DIRECTIONS. The expected output is each line in the data below that includes the string "computer".

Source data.

════

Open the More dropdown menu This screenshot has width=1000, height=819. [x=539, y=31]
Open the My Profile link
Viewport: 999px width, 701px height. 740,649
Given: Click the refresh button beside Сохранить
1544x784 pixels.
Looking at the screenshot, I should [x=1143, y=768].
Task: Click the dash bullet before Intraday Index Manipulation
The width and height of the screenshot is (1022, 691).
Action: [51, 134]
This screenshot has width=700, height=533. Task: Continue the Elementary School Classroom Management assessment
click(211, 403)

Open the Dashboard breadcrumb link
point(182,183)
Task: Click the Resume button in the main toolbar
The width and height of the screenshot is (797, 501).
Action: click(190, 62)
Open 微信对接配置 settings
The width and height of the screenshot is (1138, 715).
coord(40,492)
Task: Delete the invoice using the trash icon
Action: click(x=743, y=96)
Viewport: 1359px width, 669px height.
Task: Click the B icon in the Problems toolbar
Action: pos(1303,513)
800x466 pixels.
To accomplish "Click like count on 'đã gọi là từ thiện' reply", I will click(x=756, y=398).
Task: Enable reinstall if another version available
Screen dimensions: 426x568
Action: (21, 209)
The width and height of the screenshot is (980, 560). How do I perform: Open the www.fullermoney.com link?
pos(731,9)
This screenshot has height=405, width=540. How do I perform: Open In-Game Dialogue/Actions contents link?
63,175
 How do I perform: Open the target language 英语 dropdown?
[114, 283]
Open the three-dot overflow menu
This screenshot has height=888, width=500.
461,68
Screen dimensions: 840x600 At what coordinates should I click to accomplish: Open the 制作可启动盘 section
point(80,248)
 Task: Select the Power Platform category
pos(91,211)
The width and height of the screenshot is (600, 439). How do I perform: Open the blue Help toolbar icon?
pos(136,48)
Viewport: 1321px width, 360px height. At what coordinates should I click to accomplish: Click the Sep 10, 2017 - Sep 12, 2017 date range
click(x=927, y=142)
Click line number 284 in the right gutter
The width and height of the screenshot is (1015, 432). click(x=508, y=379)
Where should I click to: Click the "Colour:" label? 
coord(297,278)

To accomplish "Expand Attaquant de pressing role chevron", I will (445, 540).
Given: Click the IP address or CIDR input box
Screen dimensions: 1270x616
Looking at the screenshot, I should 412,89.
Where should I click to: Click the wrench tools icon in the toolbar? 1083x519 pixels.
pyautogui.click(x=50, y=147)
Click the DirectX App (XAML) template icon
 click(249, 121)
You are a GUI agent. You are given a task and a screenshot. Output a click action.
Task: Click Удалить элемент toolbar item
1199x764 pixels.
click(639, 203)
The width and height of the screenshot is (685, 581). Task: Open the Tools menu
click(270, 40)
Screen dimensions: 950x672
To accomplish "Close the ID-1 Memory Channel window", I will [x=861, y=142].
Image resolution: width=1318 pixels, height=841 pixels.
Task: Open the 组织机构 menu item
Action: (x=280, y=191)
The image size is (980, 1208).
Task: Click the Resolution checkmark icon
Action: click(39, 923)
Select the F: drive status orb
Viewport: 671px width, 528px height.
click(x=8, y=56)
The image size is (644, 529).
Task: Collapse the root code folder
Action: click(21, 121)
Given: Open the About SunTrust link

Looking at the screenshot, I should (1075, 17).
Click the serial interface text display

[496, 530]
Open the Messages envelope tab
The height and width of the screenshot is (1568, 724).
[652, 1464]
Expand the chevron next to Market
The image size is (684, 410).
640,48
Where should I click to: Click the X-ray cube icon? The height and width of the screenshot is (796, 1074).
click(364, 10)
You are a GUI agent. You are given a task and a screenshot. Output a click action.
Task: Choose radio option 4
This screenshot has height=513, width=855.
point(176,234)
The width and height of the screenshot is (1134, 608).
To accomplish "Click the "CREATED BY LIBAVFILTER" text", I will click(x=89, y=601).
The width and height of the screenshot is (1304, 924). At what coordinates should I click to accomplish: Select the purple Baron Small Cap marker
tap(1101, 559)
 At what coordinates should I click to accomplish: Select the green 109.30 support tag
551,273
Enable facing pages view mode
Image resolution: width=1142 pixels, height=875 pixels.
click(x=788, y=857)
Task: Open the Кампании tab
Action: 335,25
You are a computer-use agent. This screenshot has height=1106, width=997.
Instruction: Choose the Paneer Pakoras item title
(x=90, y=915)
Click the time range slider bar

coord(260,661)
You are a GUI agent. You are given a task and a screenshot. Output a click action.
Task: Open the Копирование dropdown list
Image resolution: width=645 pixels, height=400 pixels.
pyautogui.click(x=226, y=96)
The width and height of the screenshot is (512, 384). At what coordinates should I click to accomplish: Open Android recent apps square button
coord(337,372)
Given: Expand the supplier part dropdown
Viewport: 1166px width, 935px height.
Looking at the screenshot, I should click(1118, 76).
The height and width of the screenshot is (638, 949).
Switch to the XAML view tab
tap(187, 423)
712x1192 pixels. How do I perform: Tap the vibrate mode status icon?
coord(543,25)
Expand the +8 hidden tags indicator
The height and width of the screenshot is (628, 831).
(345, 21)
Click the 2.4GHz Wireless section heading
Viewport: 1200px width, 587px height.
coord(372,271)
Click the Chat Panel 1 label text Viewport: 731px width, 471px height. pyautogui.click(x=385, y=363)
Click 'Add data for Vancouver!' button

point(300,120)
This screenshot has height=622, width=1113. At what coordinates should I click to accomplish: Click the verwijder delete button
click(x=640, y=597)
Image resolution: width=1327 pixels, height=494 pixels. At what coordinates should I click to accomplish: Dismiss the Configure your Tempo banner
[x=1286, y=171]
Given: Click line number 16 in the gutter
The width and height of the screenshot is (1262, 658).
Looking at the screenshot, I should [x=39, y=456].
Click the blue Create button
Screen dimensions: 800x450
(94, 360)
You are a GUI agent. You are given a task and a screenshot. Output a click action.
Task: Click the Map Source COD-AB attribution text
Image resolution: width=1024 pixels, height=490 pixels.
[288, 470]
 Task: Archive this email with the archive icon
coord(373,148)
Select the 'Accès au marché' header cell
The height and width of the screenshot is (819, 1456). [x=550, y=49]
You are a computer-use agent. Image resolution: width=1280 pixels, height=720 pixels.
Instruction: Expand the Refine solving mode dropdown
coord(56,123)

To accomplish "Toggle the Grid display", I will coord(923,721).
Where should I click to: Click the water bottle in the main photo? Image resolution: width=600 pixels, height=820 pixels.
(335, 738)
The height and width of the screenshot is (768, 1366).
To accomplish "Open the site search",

════

SOLUTION TO THIS EXERCISE.
You are a computer-use agent. This screenshot has height=1106, width=997.
You are a computer-use agent. Image resolution: width=1280 pixels, height=720 pixels.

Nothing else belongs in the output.